Eurocom M980NU XCaliber Design

The Eurocom M980NU XCaliber isn't cut from the same mold as the D900F. Instead, it's an 18.4" chassis similar to the W90Vp. If you set the D900F and M980NU next to each other, most of the dimensions are the same but the M980NU is about an inch and a half wider. The exterior styling is also a complete change from the D900F; whether or not that's a good thing will depend on personal opinion.

The Eurocom M980NU XCaliber is a lot flashier than the D900F and W870CU, and it goes for a mirror-like finish on most of the surfaces. We're not exaggerating either: you could fix your hair using this laptop in a pinch! As always, the big drawback for a mirror finish is the difficulty of maintaining a clean exterior. Unless you plan to wear gloves, the palm rest and other surfaces on the M980NU quickly become smudged. We provided a picture of the palm rest and touchpad after moderate use to show you what we mean. Personally, I don't care how nice glossy finishes look in pictures; they're terrible in actual use.

The glossy finish extends to the LCD, again something that would be right at home in a beauty parlor or a salon. Granted, these heavy notebooks aren't as likely to be used outside where direct sunlight really makes glossy panels a bad design choice, but we still find the panels less than ideal. Other options would be more than welcome. Other than the glossiness, though, the M980NU panel is very nice and surpasses most other LCDs. The color gamut is noticeably better, something which our empirical tests will confirm later.

Another big issue for us is the touchpad, which has the same glossy finish as the rest of the palm rest. There's no clear tactile delineation between the touchpad and the rest of the laptop, with the result being that you'll often move outside the tracking area. Plan on using a mouse whenever possible... but then that should be a given for a gaming notebook, right? (Has anyone else ever tried to play an FPS with a touchpad? It makes gamepads seem downright precise!)

Expansion ports are more conveniently located on the M980NU, with two USB ports on the left and two more on the right; one of the USB ports on the right also doubles as an eSATA port. Like the D900F and W980CU, the M980NU includes two digital video outputs, one dual-link DVI and one HDMI, again with no dongles in the box. The back of the chassis focuses on cooling, with ventilation provided for the two GPUs as well as one HSF for the CPU and chipset. The only connector on the rear is the AC power connector, located in the center.

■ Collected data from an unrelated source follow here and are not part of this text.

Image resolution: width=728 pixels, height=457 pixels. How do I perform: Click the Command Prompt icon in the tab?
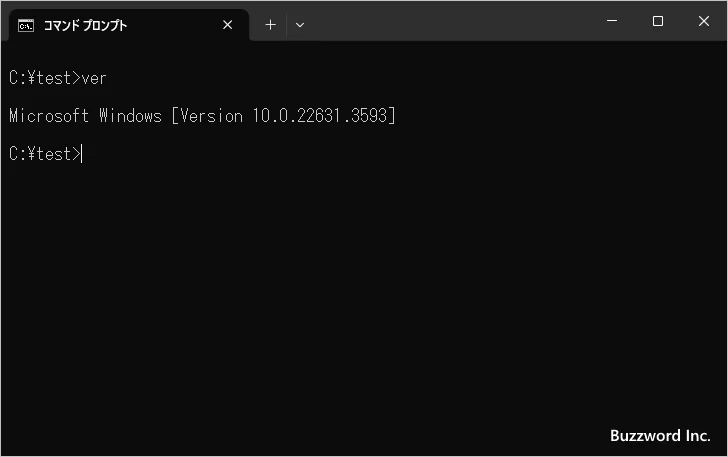[27, 25]
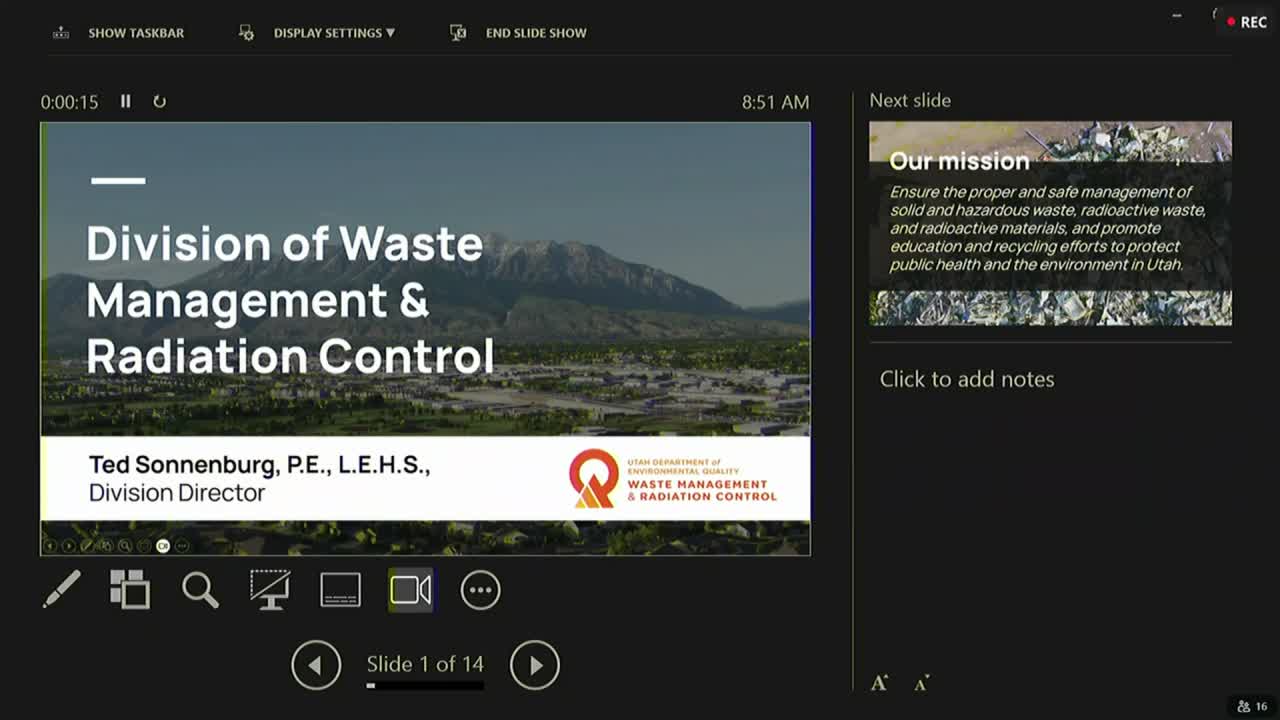Viewport: 1280px width, 720px height.
Task: Increase the notes text size
Action: click(x=880, y=682)
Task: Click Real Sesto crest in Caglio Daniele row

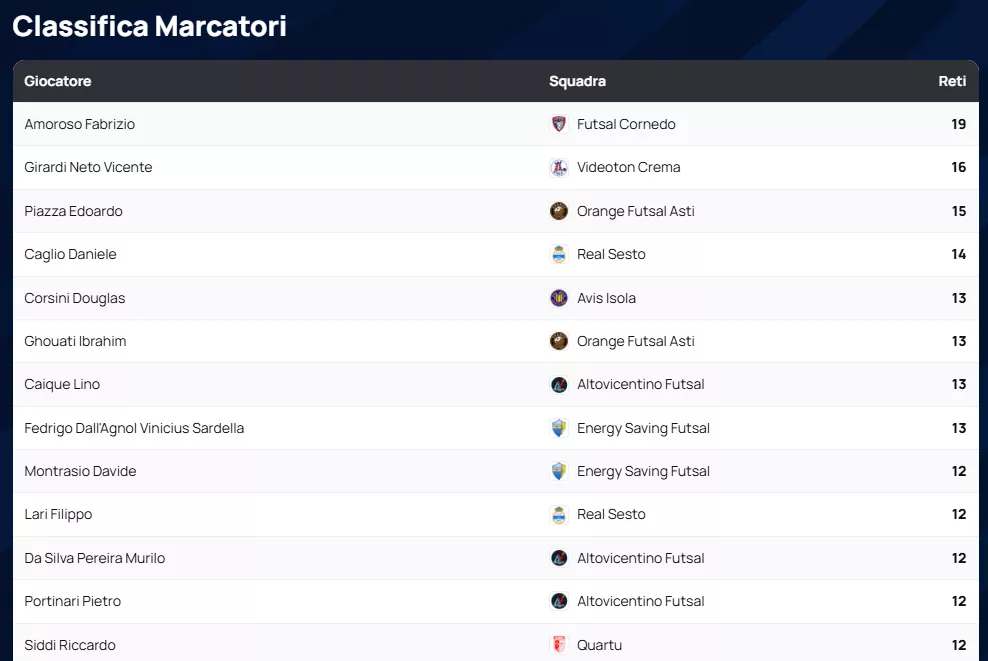Action: (x=559, y=254)
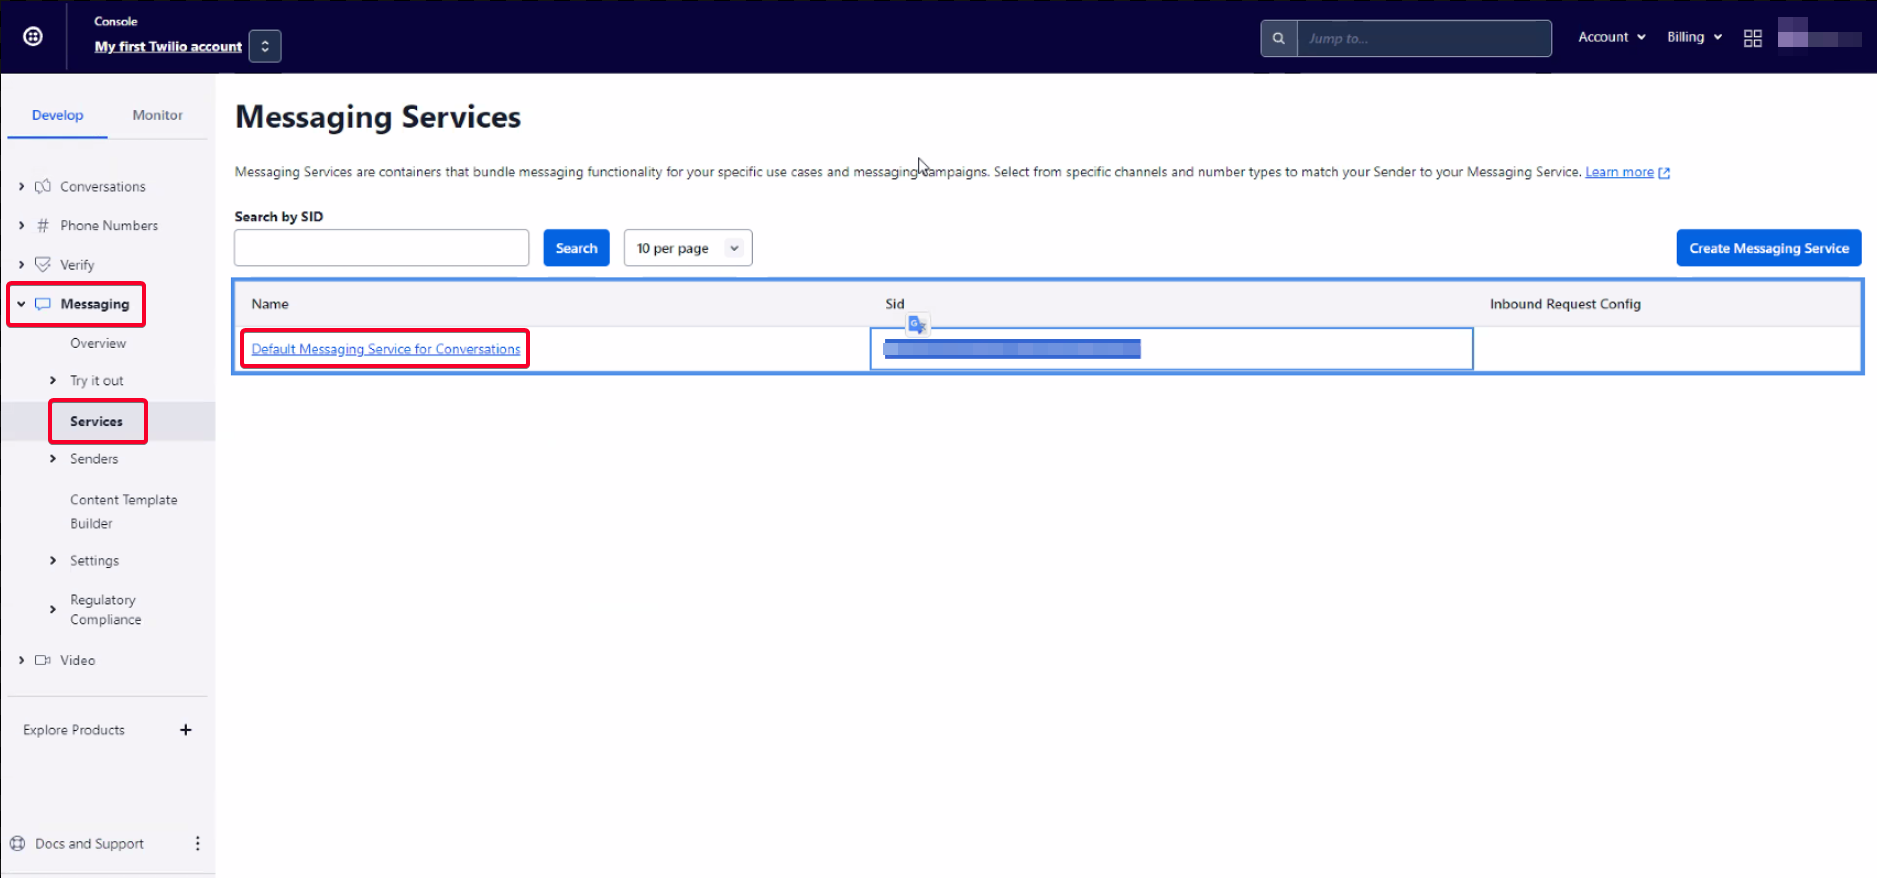
Task: Open the Billing menu
Action: click(1693, 37)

Looking at the interior, it's obvious that the Core 2 mobile CPUs and NVIDIA 730i chipset run a lot cooler than the Core i7 + X58 combination in the D900F. Each GPU still requires a large HSF, but the CPU and chipset get by with far less cooling. The power brick is still huge, and as we will see later the power draw under load ends up being essentially the same as the D900F. We talked with Eurocom and they said one of their limiting factors for creating more powerful desktop replacement/mobile workstation systems is the AC adapter. Currently, the 220W models are the biggest units on the market, and they feel they could easily add more hardware if they could get more power into the system. It's possible we will see notebooks in the future that fuse two large power bricks in order to run higher-end CPUs and GPUs. Again, such solutions aren't for everyone, but as we said on the AVADirect D900F, the cost of software on professional workstations can dwarf the cost of the hardware, and mobility can be a valuable asset.

You'll note that the keyboard is virtually identical to the keyboard on the D900F. Despite the wider chassis, Eurocom didn't look into a different number keypad arrangement. Instead, there are eight programmable macro keys on the left of the chassis. The benefit is that the keyboard ends up being centered relative to the display and touchpad, but it should still be possible to create a "normal" 10-key arrangement.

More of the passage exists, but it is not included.